___ The records

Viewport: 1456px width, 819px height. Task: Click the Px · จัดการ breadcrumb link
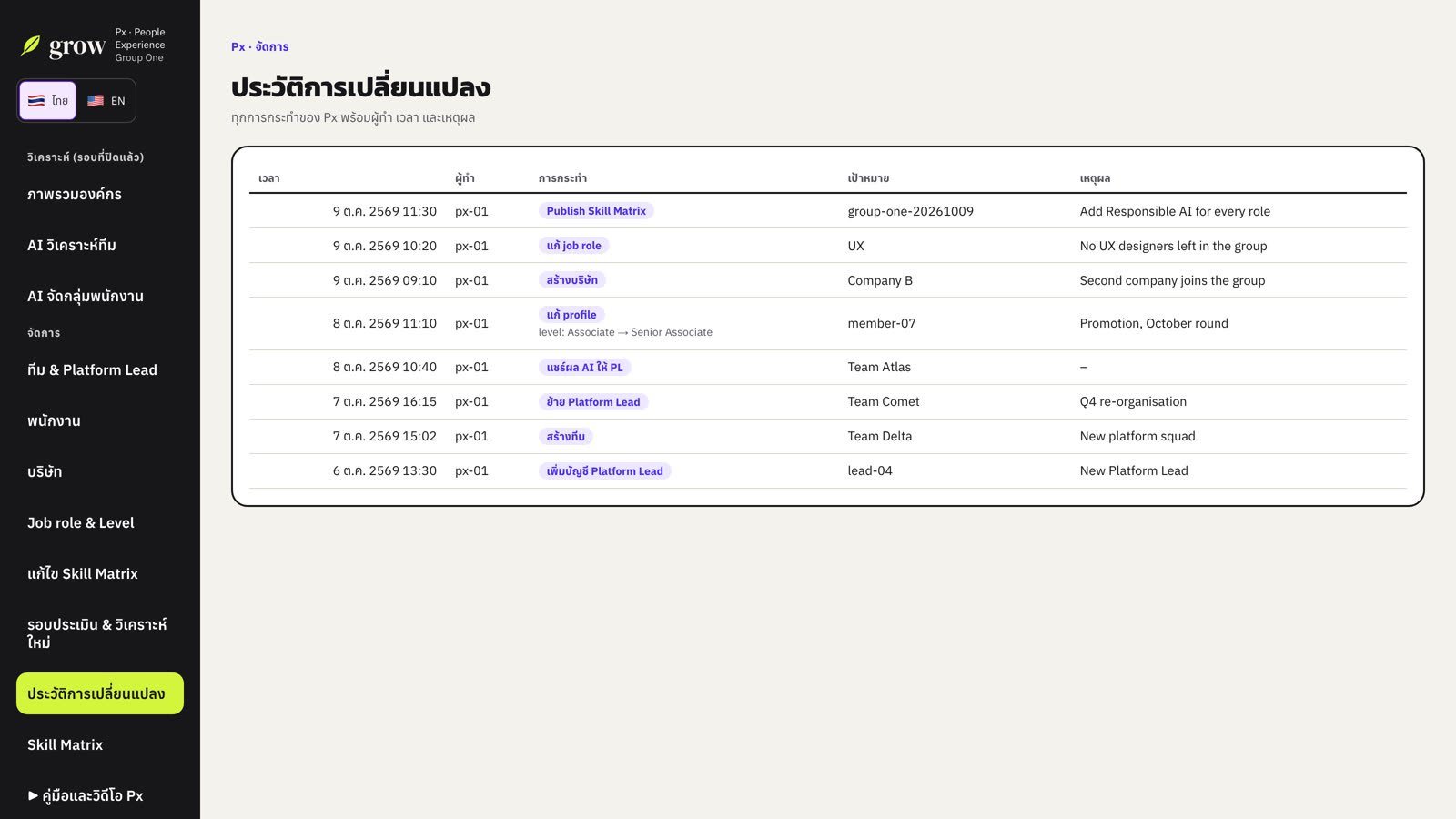(259, 46)
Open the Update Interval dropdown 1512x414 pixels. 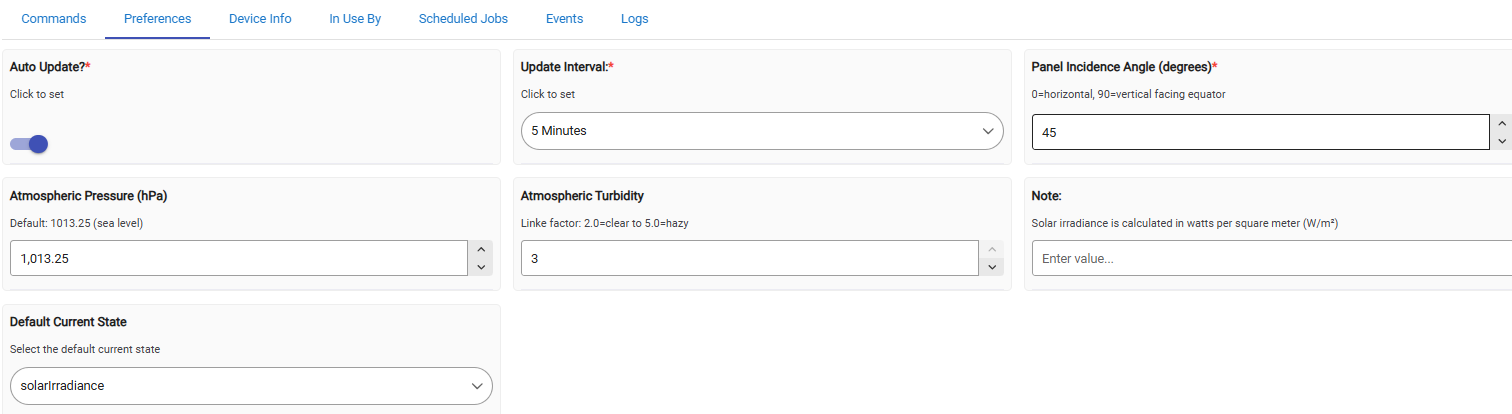761,131
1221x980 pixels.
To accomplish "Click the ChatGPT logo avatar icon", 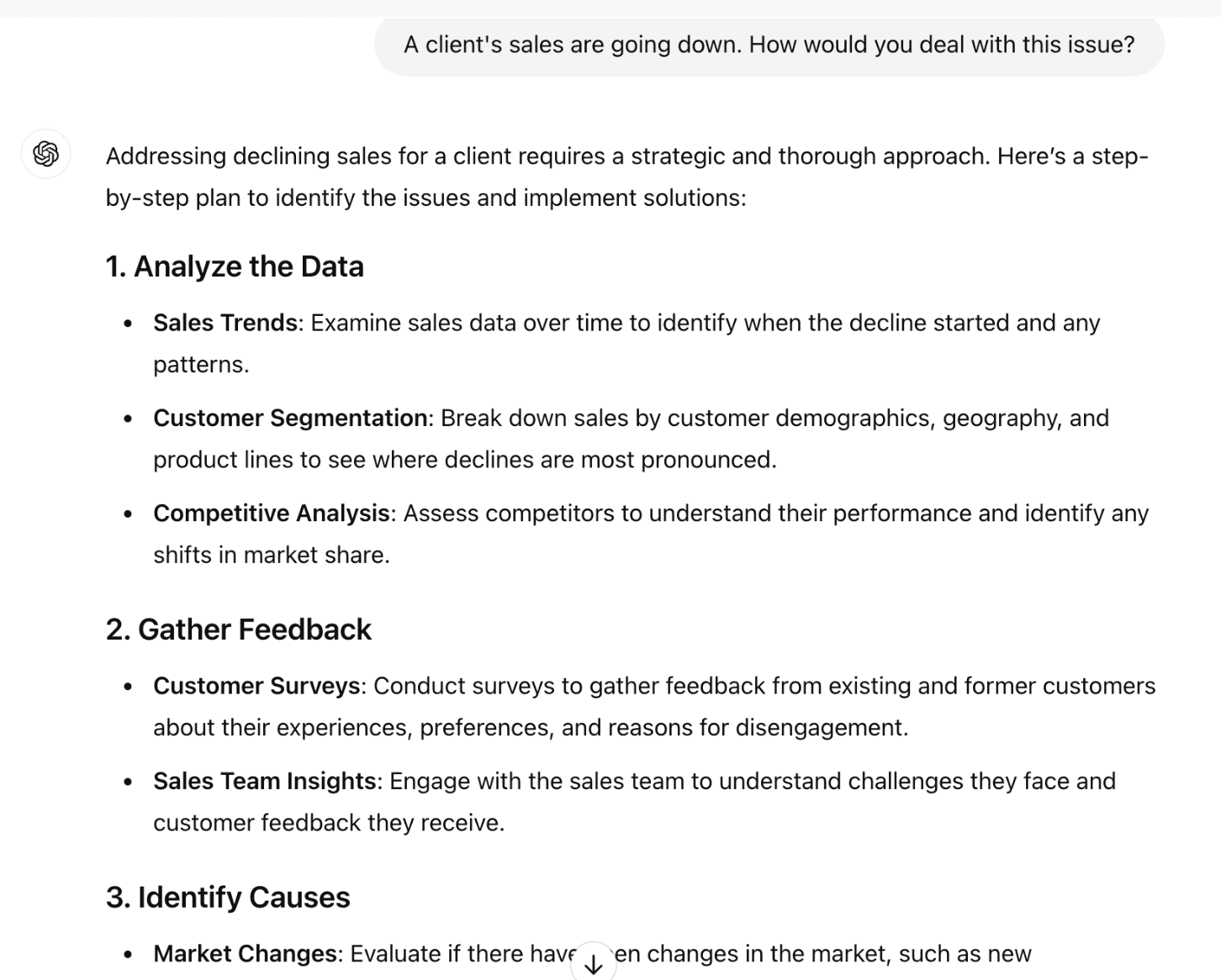I will pos(45,154).
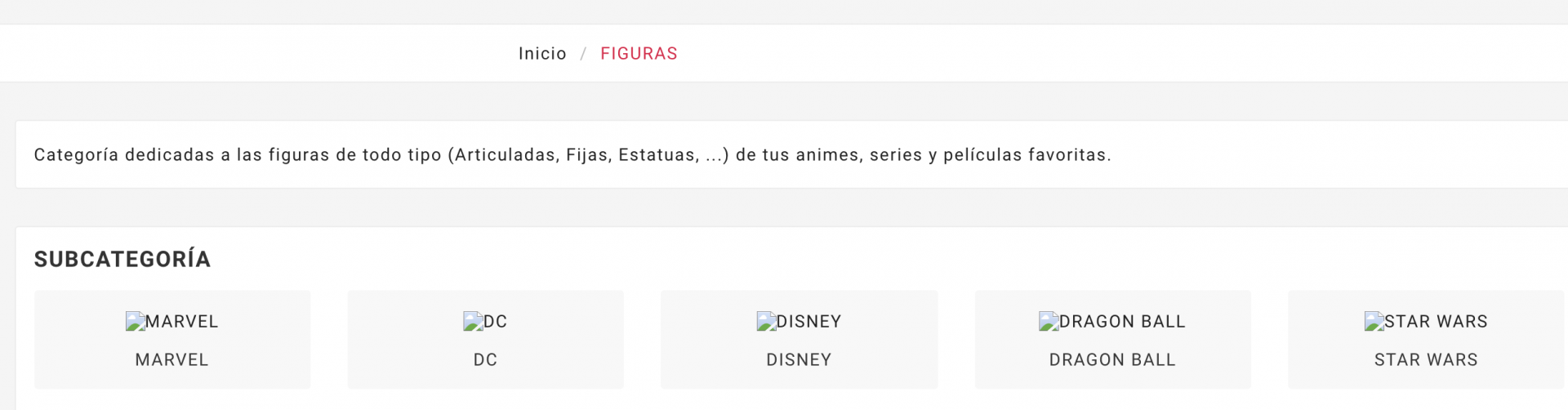Click the slash separator in the breadcrumb
Image resolution: width=1568 pixels, height=410 pixels.
pos(583,54)
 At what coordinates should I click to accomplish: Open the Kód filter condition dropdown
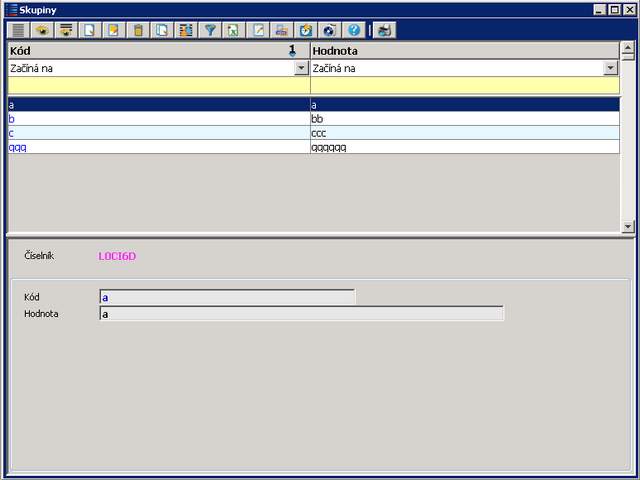pyautogui.click(x=301, y=68)
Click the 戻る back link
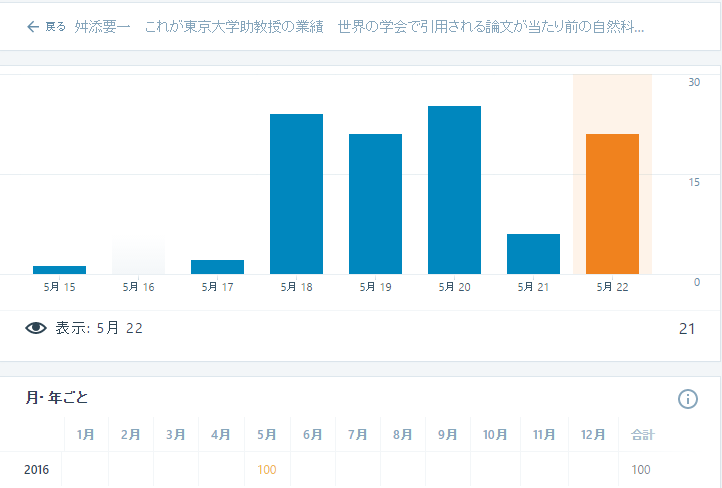The width and height of the screenshot is (722, 488). pyautogui.click(x=56, y=27)
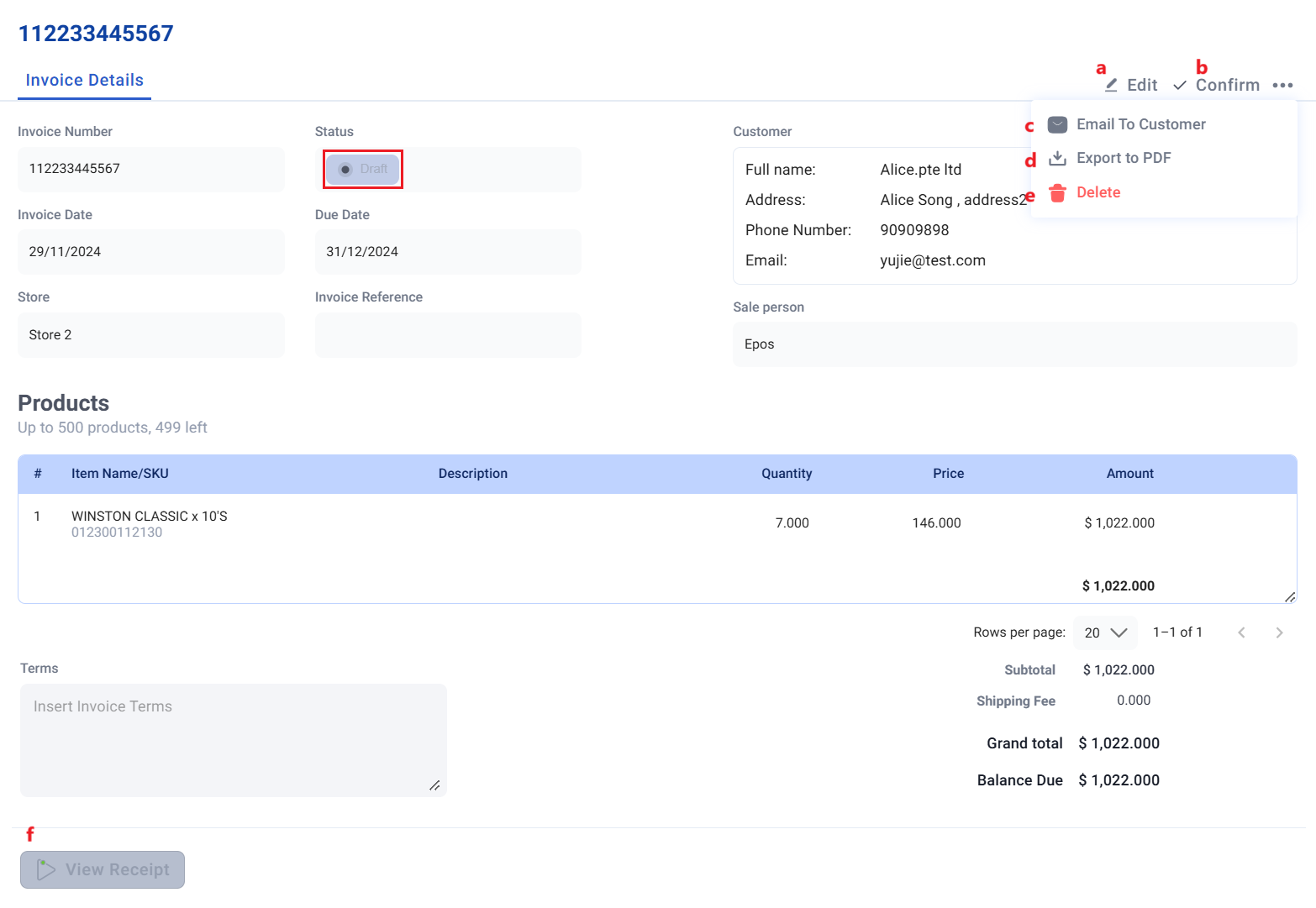
Task: Click the Edit pencil icon
Action: point(1109,84)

______

> [Directions] Give back exactly the lines from the one with "At what coordinates" through the end of the records above, inclusive, and omit any pictures.

> [Completed exercise]
 At what coordinates should I click to accomplish: Open the Kód filter condition dropdown
pyautogui.click(x=301, y=68)
Click the 戻る back link
The width and height of the screenshot is (722, 488). pyautogui.click(x=56, y=27)
Task: Click the Edit pencil icon
Action: point(1109,84)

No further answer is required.